Start PASSAGE GIVEN
FROM maven:3.8.1-openjdk-17-slim AS MAVEN_BUILD
WORKDIR /build/
COPY pom.xml /build/
COPY src /build/src/
RUN mvn package

FROM openjdk:17-alpine

# Removing apk package manager
RUN rm -f /sbin/apk && \
    rm -rf /etc/apk && \
    rm -rf /lib/apk && \
    rm -rf /usr/share/apk && \
    rm -rf rm -rf /var/lib/apk

# Adding a user and group called "boot"
RUN addgroup boot -g 1337 && \ 
    adduser -D -h /home/boot -u 1337 -s /bin/ash boot -G boot

# Changing the context that shall run the below commands with User "boot" instead of root
USER boot
WORKDIR /home/boot

# By default even in a non-root context, Docker copies the file as root. Hence its best practice to chown
# the files being copied as the user. https://stackoverflow.com/a/44766666/1679541
COPY --chown=boot:boot --from=MAVEN_BUILD /build/target/springbootmaven.jar /home/boot/springbootmaven.jar
EXPOSE 8080
CMD java -jar /home/boot/springbootmaven.jar

Lets rebuild and re-rerun

# First let's stop the previously running container
docker stop springboot

# Next let's re-build and re-run
docker build . -f Dockerfile.lpr -t springbootmaven
docker run --name springboot -d -p 8080:8080 springbootmaven
curl http://localhost:8080

Now let's try to run the whoami command and check whats the privileges with which the container is now running

docker exec -it springboot /bin/sh
whoami
ping rohitsalecha.com

Runtime Security

Now that we've got a good level of confidence in the build-time security wherein we've learnt to remove the packages and also update the user context to run the container with limited privileges.
These security features are applied when we are building the docker container however we also need to focus on the security posture of the container when it is running in the Kubernetes environment which we'll explore below.

Before we start of with securing our Kubrnetes deployment let's run our application on our Kubernetes cluster by first pushing our docker container to hub.docker.com. You can use this guide to get started for the same

docker build . -f Dockerfile.lpr -t springbootmaven
docker tag springbootmaven salecharohit/springbootmaven
docker push salecharohit/springbootmaven
docker run -d -p 8080:8080 --name springboot salecharohit/springbootmaven
curl http://localhost:8080

Now that our docker image is ready let's apply our kubernetes-basic.yaml file that will deploy this application and also a service that will help us connect to it.

# Create Namespace
apiVersion: v1
kind: Namespace
metadata:
  name: boot
---
# Create SpringBoot Deployment
apiVersion: apps/v1
kind: Deployment
metadata:
  labels:
    app: springbootmaven
  name: springbootmaven
  namespace: boot
spec:
  replicas: 1
  selector:
    matchLabels:
      app: springbootmaven
  template:
    metadata:
      labels:
        app: springbootmaven
    spec:
      containers:
      - image: salecharohit/springbootmaven
        name: springbootmaven
        ports:
        - containerPort: 8080
---
# Create Service for SpringBoot Deployment
apiVersion: v1
kind: Service
metadata:
  labels:
    app: springbootmaven
  name: springbootmaven
  namespace: boot
spec:
  ports:
  - name: "http"
End PASSAGE GIVEN
Start DATA SECTION
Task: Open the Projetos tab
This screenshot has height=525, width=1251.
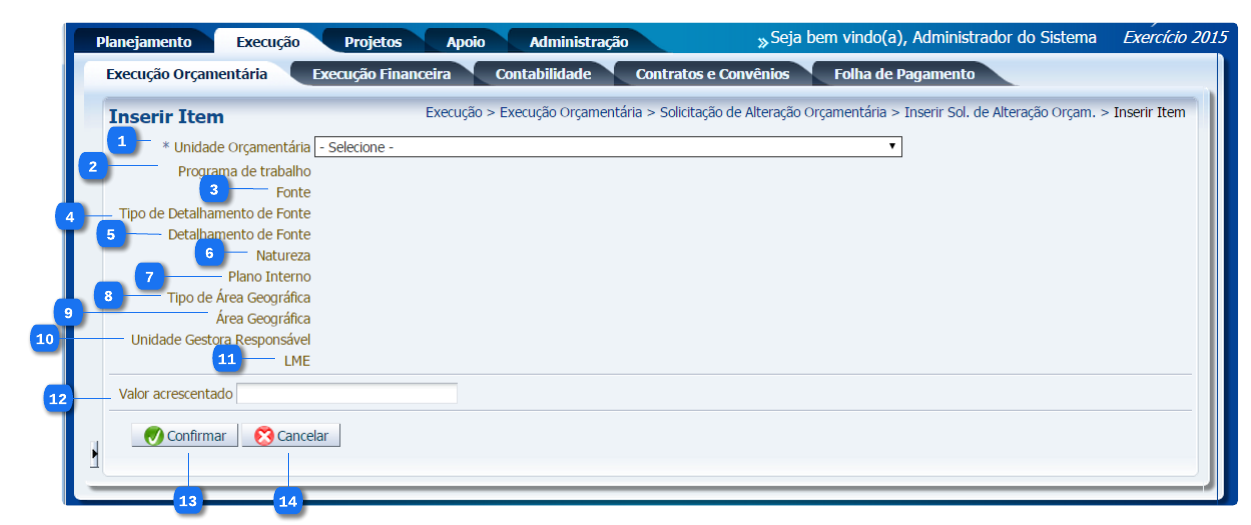Action: click(x=372, y=42)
End DATA SECTION
YOUR TASK -
Repeat everything in the Docker walkthrough from "These security features" down to "connect to it.", word for word. The data is separate material and has no connection to the Docker walkthrough.

FINISHED ANSWER -
These security features are applied when we are building the docker container however we also need to focus on the security posture of the container when it is running in the Kubernetes environment which we'll explore below.

Before we start of with securing our Kubrnetes deployment let's run our application on our Kubernetes cluster by first pushing our docker container to hub.docker.com. You can use this guide to get started for the same

docker build . -f Dockerfile.lpr -t springbootmaven
docker tag springbootmaven salecharohit/springbootmaven
docker push salecharohit/springbootmaven
docker run -d -p 8080:8080 --name springboot salecharohit/springbootmaven
curl http://localhost:8080

Now that our docker image is ready let's apply our kubernetes-basic.yaml file that will deploy this application and also a service that will help us connect to it.